Gauchan also highlighted that although India pledged $1.4 billion for post-earthquake reconstruction, Nepal has received only one percent of it. Similarly, China committed Rs56 billion during President Xi Jinping’s visit to Nepal in 2019, but there has been no transparency or progress regarding the pledged support.
“These examples reflect the state of Nepal’s diplomatic ties with its immediate neighbours and demonstrate that focusing economic diplomacy solely on India and China will not lead to meaningful economic development,” he added.
Gauchan emphasised the need for Nepal to expand its economic diplomacy strategy to include other countries and sectors.
He suggested that Nepal shift its focus toward a knowledge-based economy and prioritise the service sector for long-term development. “Our resource allocation has been inefficient for years. It’s time for a major policy departure,” he said, stressing the need to move beyond the over-reliance on tourism and hydropower.
Participants in the programme also noted that Nepal’s economic diplomacy framework should remain stable regardless of changes in government.
They highlighted Nepal’s growing dependence on imported agricultural products and stressed the importance of self-reliance.
“Nepal has incurred a $1.8 billion trade deficit in agricultural goods over the past three years. We must harness natural resources rather than overprotect them to unlock their economic potential. While Nepal may not become an industrial powerhouse, the service export sector has tremendous potential, particularly due to our geography,” Gauchan said.

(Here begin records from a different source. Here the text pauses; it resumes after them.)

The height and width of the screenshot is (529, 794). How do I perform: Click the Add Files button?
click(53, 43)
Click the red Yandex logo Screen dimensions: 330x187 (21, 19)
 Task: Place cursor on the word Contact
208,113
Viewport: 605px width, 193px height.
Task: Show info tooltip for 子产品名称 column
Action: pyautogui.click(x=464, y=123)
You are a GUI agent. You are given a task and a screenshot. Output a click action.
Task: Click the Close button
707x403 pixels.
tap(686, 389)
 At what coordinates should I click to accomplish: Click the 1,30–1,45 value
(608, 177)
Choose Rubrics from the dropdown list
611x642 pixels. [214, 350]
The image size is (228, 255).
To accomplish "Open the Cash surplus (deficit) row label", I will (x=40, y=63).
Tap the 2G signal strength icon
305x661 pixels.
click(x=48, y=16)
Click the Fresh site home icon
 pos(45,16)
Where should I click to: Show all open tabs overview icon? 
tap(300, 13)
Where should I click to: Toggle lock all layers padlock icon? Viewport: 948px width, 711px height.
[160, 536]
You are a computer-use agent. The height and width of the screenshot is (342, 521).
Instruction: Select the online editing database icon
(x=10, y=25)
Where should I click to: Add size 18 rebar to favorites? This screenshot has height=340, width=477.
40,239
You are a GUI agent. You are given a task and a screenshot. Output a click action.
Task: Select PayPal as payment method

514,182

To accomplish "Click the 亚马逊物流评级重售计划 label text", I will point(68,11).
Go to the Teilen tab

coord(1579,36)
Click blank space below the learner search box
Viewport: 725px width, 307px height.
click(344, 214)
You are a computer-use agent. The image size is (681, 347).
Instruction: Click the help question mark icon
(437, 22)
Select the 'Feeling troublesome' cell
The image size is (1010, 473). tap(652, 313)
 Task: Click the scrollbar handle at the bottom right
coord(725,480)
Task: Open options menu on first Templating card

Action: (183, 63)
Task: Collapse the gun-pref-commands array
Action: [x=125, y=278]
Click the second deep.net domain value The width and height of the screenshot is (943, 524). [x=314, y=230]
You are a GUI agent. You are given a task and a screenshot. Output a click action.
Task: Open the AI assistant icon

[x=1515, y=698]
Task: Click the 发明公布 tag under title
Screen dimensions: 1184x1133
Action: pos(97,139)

Experts suggested that to increase Nepal’s export volume from 3 percent to 10–15 percent, the country must focus on selling services rather than goods. Digital economy, they said, offers significant opportunities for Nepal.
Participants agreed that Nepal's economic diplomacy should be sector-specific rather than country-specific.
Kiran Sakha, president of the Nepal-US Chamber of Commerce and Industry, pointed out that although China granted duty-free access to 7,000 Nepali goods in 2012, Nepal has failed to take advantage of the facility. “Where is our diplomatic negotiation on this?” he asked.
Participants also criticised Nepal’s weak stance in economic negotiations and noted that many diplomatic officials lack financial expertise.
“We face high logistical costs when importing goods from Kolkata port, and the process is full of bureaucratic hassle. It can take up to six months to export goods to India. Exporters have been grappling with these issues for years, yet the government has failed to address them,” said Sakha. “Our major weakness is the inability to negotiate critical trade issues with India.”
Sakha also mentioned that the US provided duty-free access to 77 Nepali products under the Nepal Trade Preference Programme following the 2015 earthquake. Still, exports under this initiative have not exceeded 3 percent.
He stressed the need for the government to include the private sector in economic diplomacy negotiations.
Participants also questioned the rationale behind allowing the export of goods that Nepal does not produce in enough quantities, such as soybeans and betel nuts, by importing them first, warning that such decisions can damage Nepal’s trade relationships. They noted that these actions violate international trade regulations and hurt trading partners' industries.